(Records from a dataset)
★ ★ ★ ★

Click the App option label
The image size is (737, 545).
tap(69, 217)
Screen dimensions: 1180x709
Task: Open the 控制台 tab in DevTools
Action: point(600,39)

★ ★ ★ ★

ASSIGNED TASK:
Every piece of the data is to be set down again exactly.

WRITTEN REPLY:
Click the App option label
The image size is (737, 545).
tap(69, 217)
Screen dimensions: 1180x709
Task: Open the 控制台 tab in DevTools
Action: point(600,39)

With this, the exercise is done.